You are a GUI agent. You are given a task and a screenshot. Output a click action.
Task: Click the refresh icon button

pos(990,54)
---
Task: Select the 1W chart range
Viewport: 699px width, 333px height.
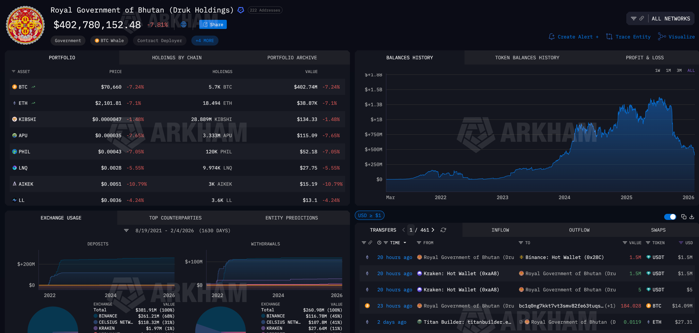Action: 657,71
...
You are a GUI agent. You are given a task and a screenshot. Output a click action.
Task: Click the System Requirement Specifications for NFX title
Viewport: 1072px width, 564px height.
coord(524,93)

Exercise ::
Express the listing from the line with "Task: Select the 1W chart range" up to and including the line with "Action: 657,71" as a two-column CSV with the columns instruction and response. Put its text under instruction and its answer under response, each in one quoted field with line breaks turned into spaces, and leave the picture out.

Solution to the exercise ::
instruction,response
"Task: Select the 1W chart range Viewport: 699px width, 333px height.","Action: 657,71"